▶ **DATA SECTION**
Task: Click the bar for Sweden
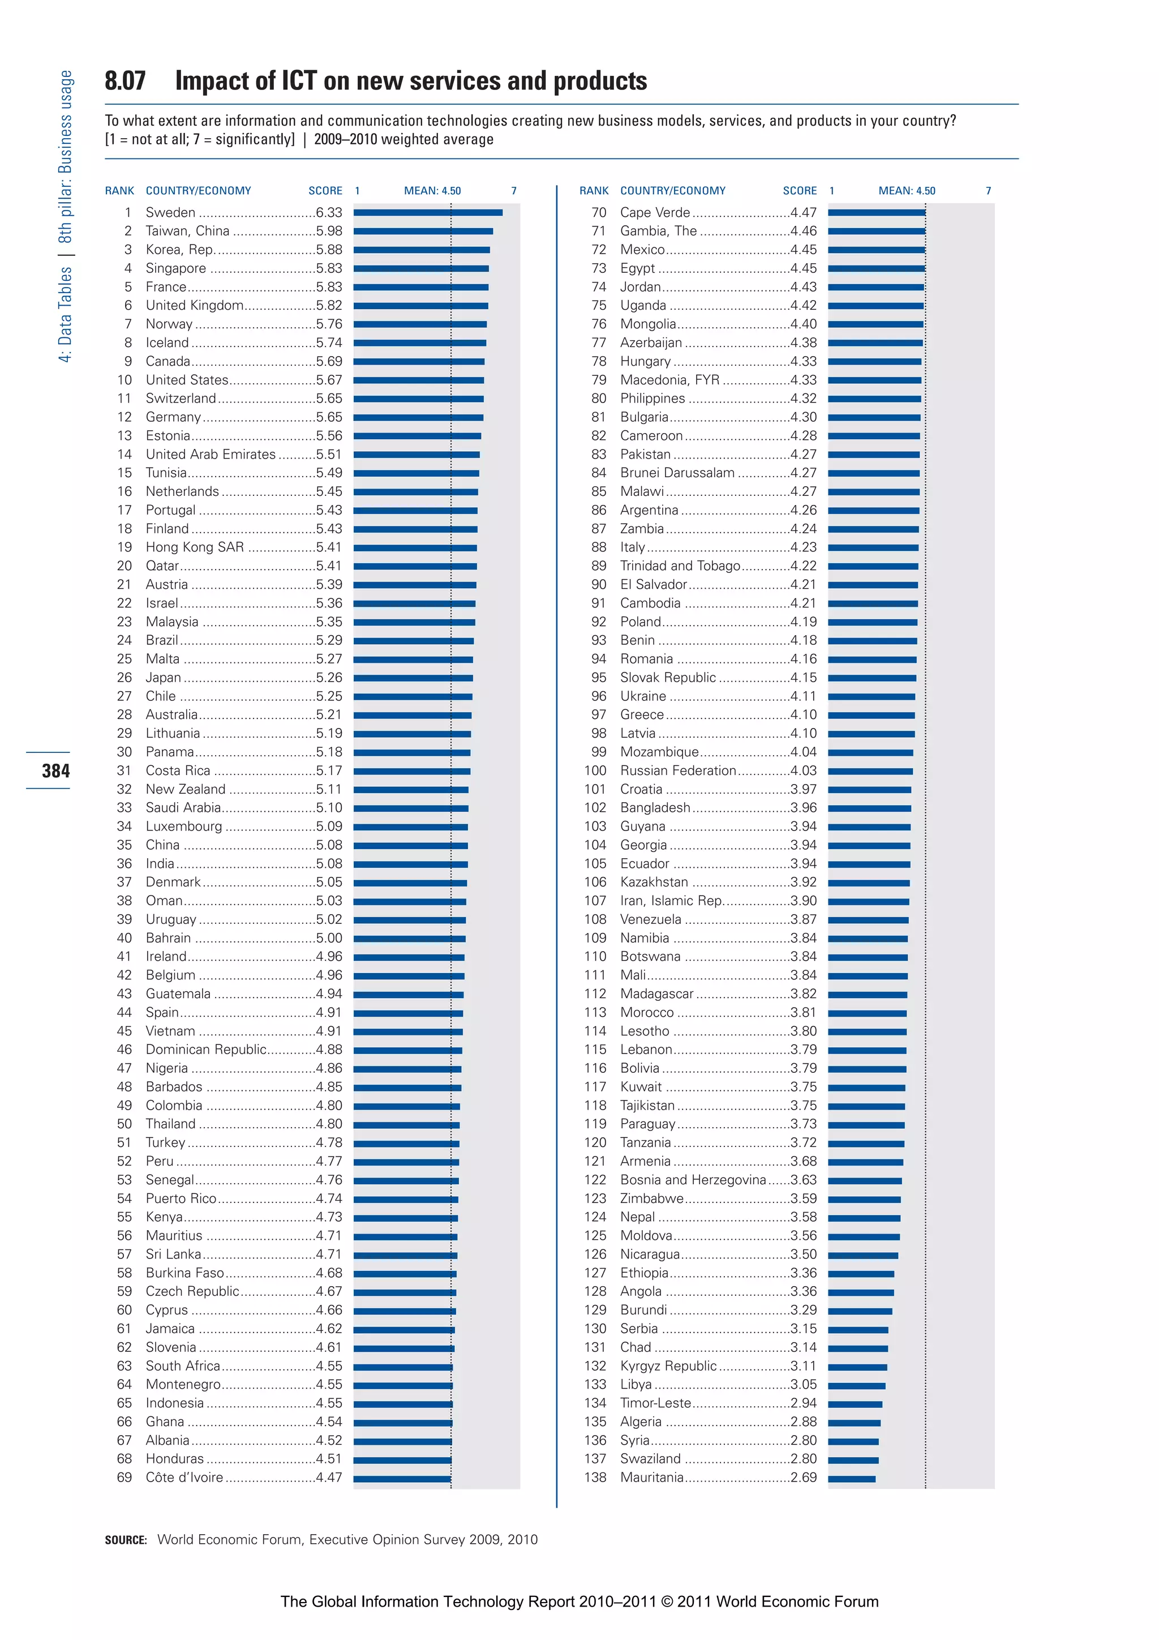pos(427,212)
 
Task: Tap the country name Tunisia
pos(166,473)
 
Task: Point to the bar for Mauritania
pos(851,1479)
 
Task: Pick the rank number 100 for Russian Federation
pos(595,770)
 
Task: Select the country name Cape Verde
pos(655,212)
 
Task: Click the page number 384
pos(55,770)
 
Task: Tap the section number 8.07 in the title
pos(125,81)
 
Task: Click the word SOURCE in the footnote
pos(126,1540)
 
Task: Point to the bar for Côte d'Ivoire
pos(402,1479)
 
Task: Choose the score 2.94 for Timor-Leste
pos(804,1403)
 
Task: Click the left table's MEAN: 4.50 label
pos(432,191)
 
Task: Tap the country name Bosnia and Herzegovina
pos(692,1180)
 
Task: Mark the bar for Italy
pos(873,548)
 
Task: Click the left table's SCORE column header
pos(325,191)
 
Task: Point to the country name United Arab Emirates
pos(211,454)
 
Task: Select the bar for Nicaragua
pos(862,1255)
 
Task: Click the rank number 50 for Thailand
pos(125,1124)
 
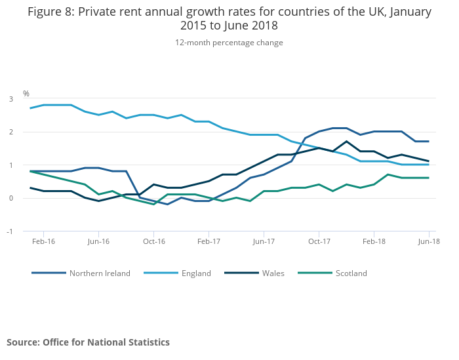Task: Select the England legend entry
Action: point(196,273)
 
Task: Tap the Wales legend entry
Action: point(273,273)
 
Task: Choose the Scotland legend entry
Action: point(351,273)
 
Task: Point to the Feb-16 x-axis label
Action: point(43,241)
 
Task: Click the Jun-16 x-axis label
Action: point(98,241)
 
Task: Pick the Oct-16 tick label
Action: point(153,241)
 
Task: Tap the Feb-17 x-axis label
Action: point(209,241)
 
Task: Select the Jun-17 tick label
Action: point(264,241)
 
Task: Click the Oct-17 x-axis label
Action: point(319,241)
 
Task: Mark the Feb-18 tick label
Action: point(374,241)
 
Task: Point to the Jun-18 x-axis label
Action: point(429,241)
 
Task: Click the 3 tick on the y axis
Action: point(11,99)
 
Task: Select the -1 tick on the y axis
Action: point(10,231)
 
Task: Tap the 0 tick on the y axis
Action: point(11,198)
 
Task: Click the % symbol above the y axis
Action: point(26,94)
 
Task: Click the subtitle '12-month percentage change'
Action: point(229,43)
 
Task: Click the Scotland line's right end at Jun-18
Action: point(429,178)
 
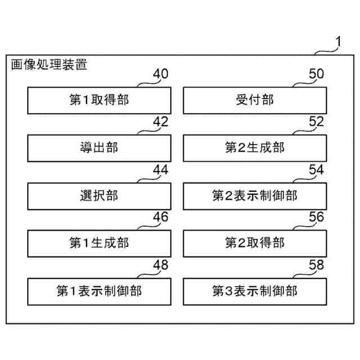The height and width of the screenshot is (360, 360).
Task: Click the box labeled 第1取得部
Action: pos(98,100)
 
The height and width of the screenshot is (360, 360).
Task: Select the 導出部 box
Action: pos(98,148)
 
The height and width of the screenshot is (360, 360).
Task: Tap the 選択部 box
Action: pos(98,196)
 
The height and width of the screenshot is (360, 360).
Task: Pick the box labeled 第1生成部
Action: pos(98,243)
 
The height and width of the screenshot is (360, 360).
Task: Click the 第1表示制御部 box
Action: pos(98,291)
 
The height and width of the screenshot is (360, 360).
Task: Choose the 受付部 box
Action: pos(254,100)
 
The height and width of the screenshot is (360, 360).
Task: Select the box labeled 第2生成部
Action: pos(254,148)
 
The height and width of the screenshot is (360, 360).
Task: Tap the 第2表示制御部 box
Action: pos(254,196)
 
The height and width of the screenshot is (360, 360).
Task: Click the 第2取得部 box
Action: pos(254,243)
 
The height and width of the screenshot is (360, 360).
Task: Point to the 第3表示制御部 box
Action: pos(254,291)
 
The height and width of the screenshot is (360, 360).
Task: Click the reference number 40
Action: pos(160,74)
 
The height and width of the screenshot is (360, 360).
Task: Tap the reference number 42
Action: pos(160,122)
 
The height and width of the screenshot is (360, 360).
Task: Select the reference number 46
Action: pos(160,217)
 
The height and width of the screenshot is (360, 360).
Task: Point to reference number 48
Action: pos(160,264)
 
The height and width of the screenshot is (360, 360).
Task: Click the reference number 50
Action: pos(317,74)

▶ **STATED GOAL**
Duplicate the items above, from the line that contains "Task: Click the left table's MEAN: 4.50 label" through the line that contains "Action: point(153,241)", with both ends included. Omit the pictures from your answer.

▶ **TASK RESPONSE**
Task: Click the left table's MEAN: 4.50 label
pos(432,191)
 
Task: Tap the country name Bosnia and Herzegovina
pos(692,1180)
 
Task: Mark the bar for Italy
pos(873,548)
 
Task: Click the left table's SCORE column header
pos(325,191)
 
Task: Point to the country name United Arab Emirates
pos(211,454)
 
Task: Select the bar for Nicaragua
pos(862,1255)
 
Task: Click the rank number 50 for Thailand
pos(125,1124)
 
Task: Select the England legend entry
Action: point(196,273)
 
Task: Tap the Wales legend entry
Action: point(273,273)
 
Task: Choose the Scotland legend entry
Action: point(351,273)
 
Task: Point to the Feb-16 x-axis label
Action: point(43,241)
 
Task: Click the Jun-16 x-axis label
Action: point(98,241)
 
Task: Pick the Oct-16 tick label
Action: point(153,241)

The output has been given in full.